ASSIGNMENT: Extract exactly and only the lines from the one containing "Screen dimensions: 1393x871" through the end of the entries below. Pictures should not appear in the copy.

━━━━━━━━━━━━━━━━━━━━━━━━━━━━━━

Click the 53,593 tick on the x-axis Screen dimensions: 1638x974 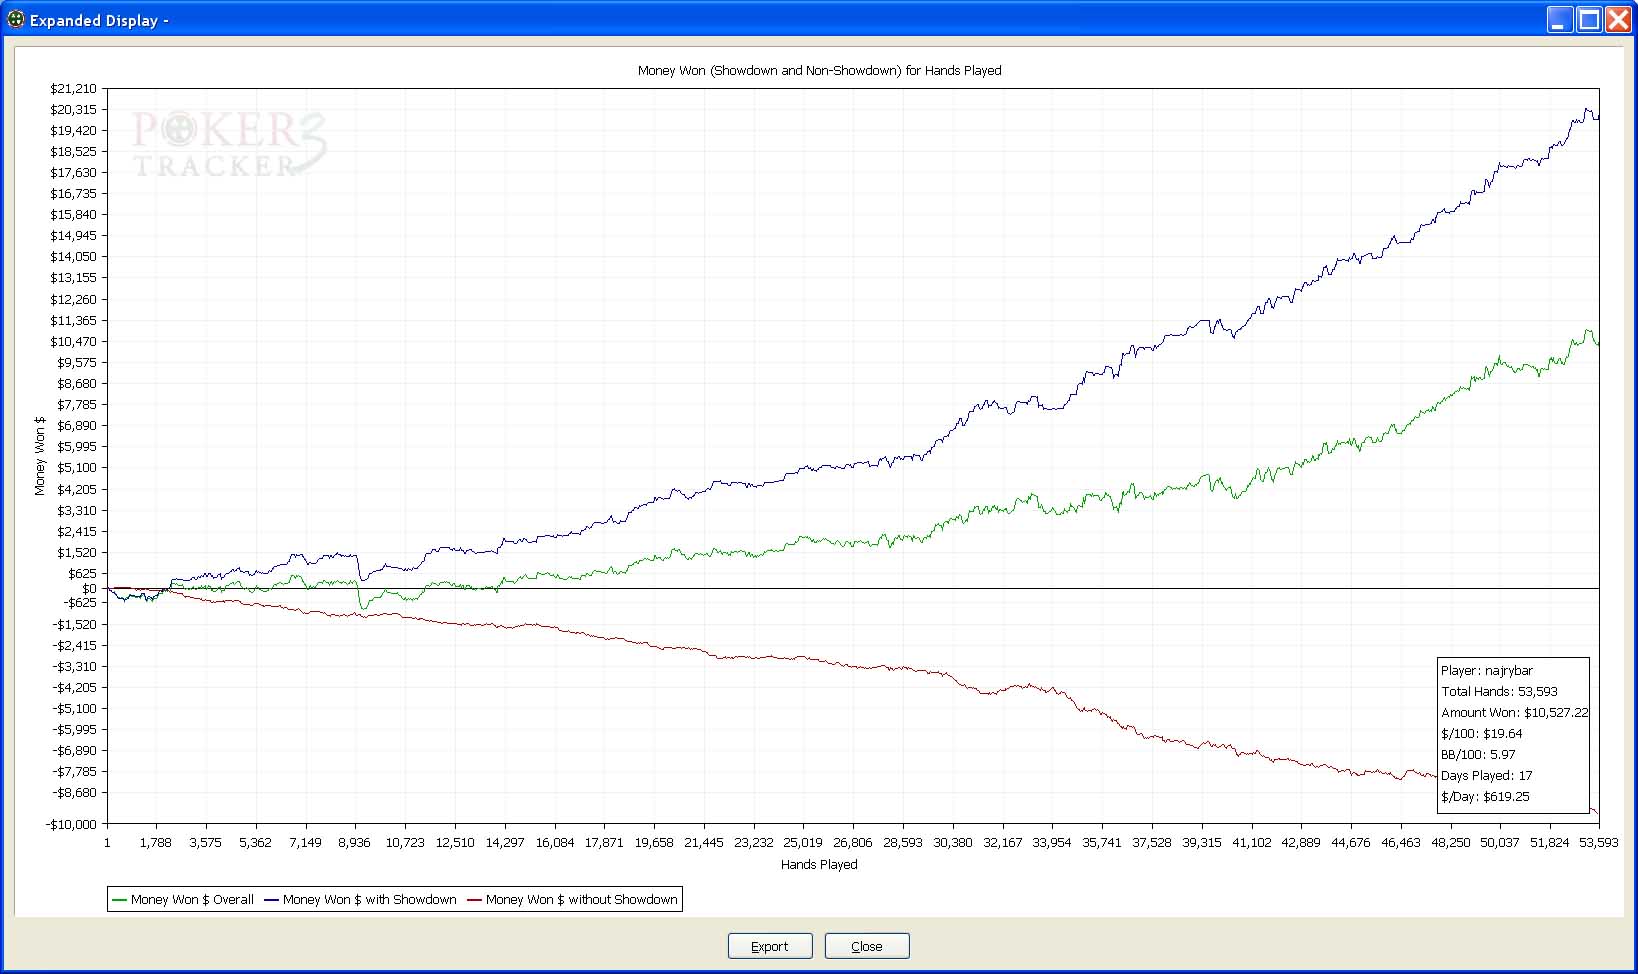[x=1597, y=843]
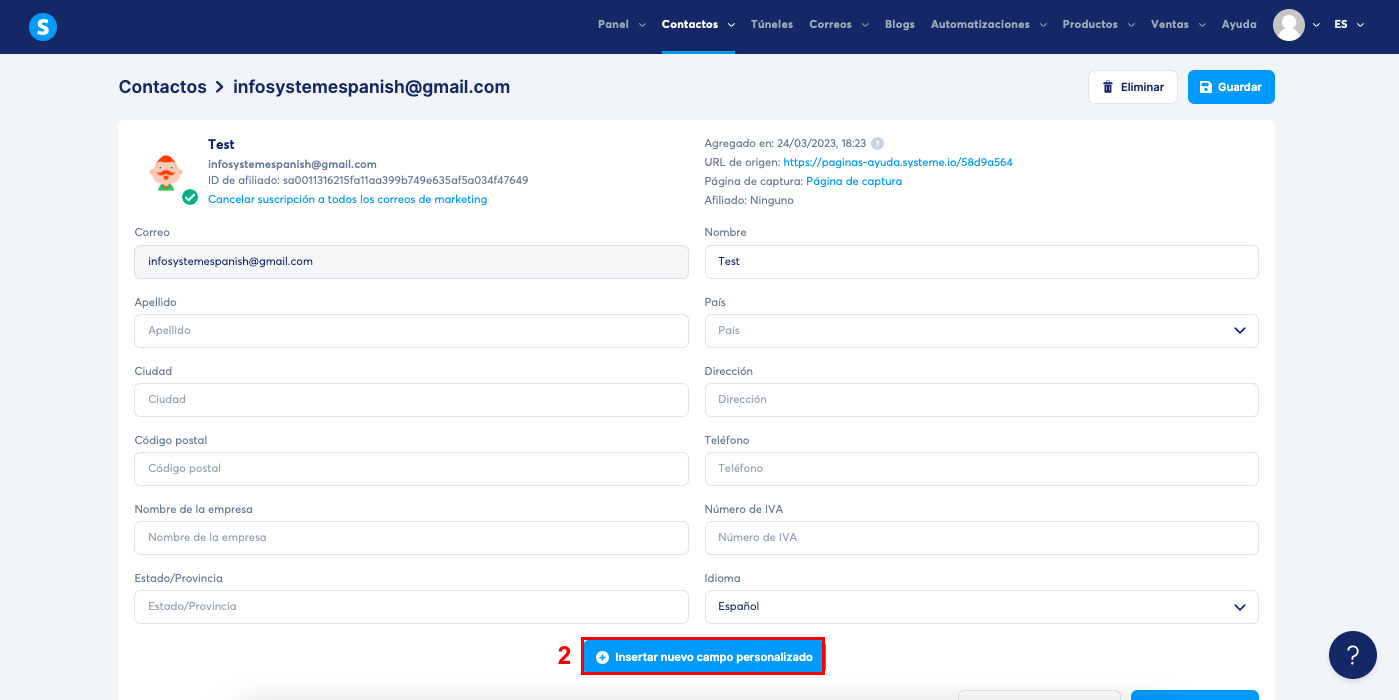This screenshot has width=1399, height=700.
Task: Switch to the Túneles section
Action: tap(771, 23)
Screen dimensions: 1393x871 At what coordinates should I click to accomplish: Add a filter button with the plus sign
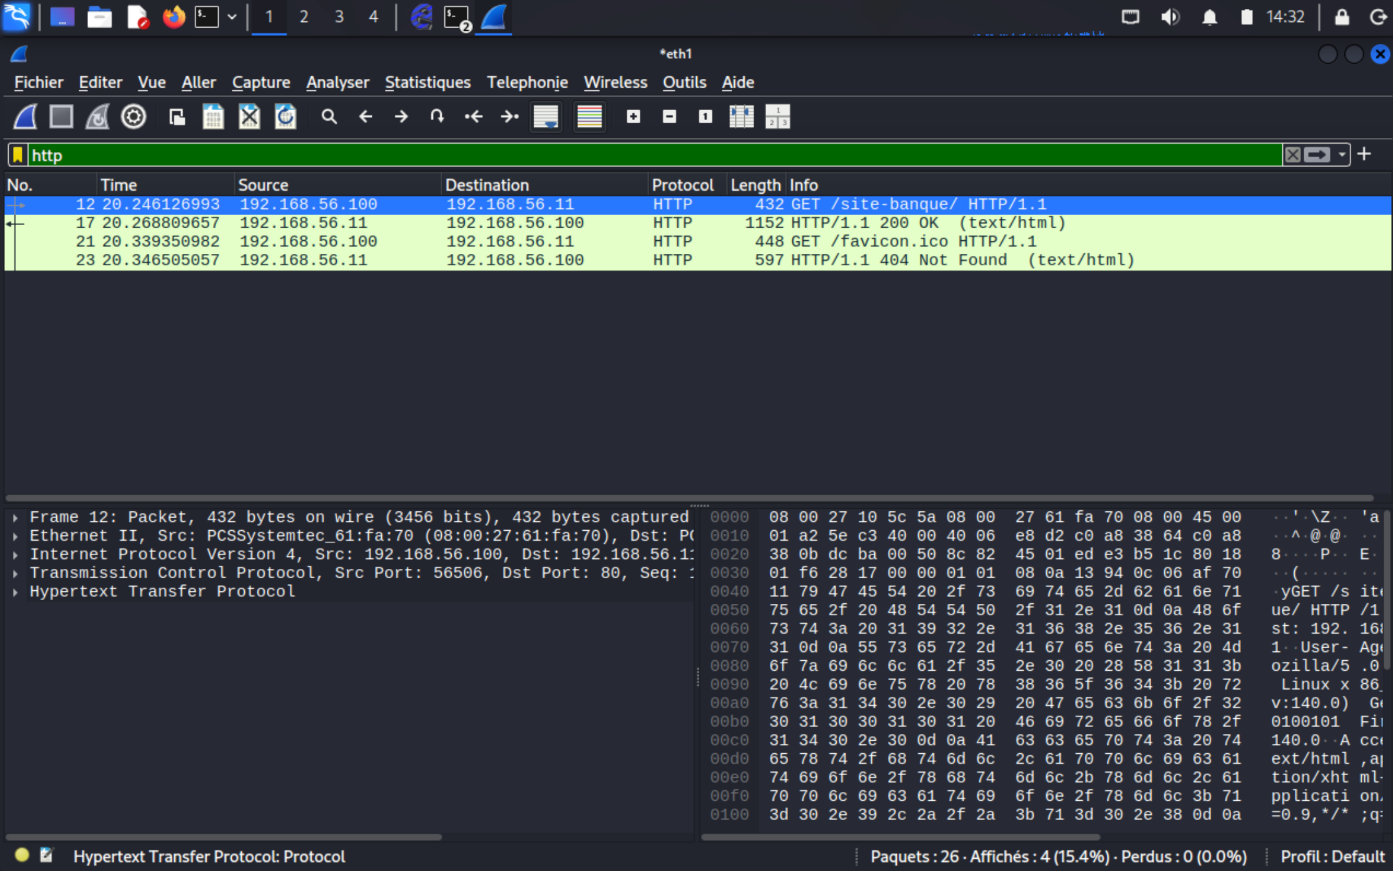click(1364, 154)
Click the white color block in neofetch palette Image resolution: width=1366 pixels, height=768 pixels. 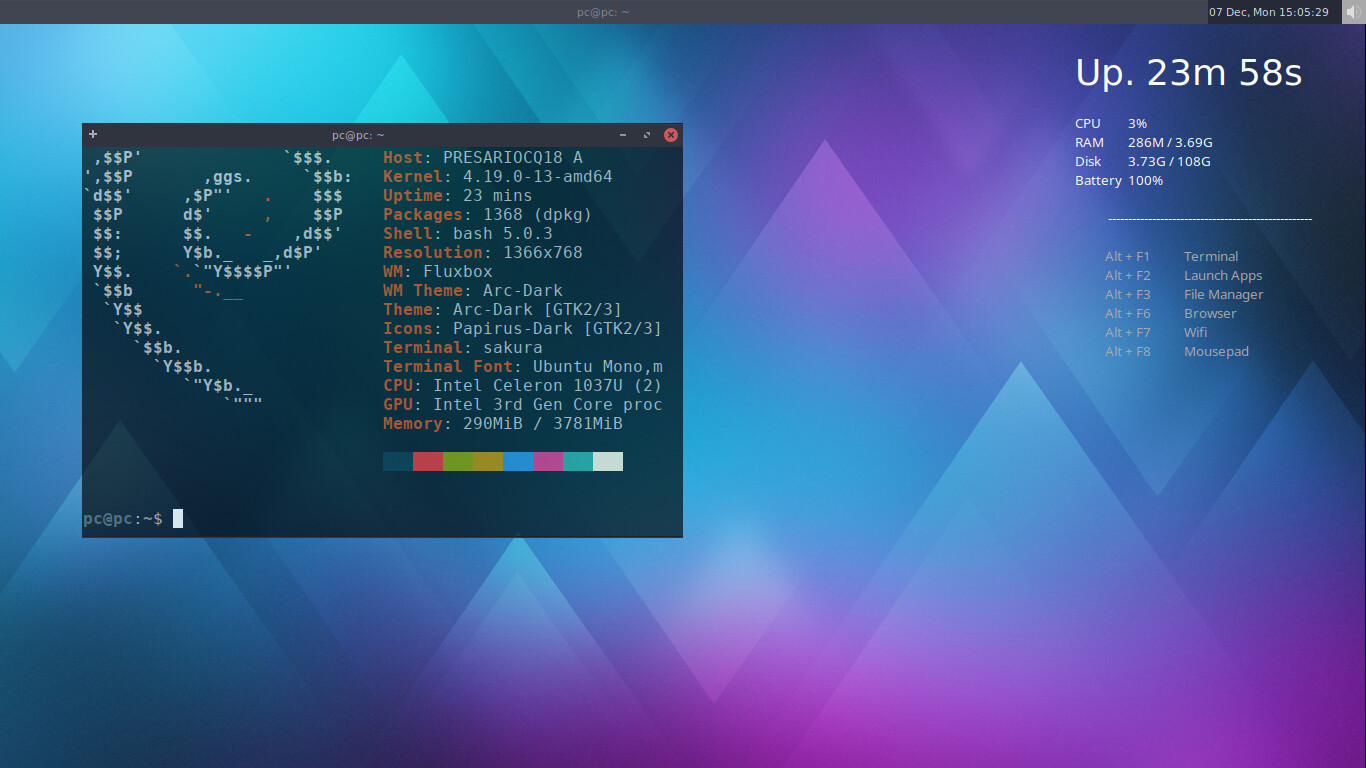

━━━━━━━━━━━━━━━━━━━━━━━━━━━━━━

ANSWER AREA:
Screen dimensions: 1393x871 At what coordinates should I click to accomplish: Add a filter button with the plus sign
click(1364, 154)
Click the white color block in neofetch palette Image resolution: width=1366 pixels, height=768 pixels. 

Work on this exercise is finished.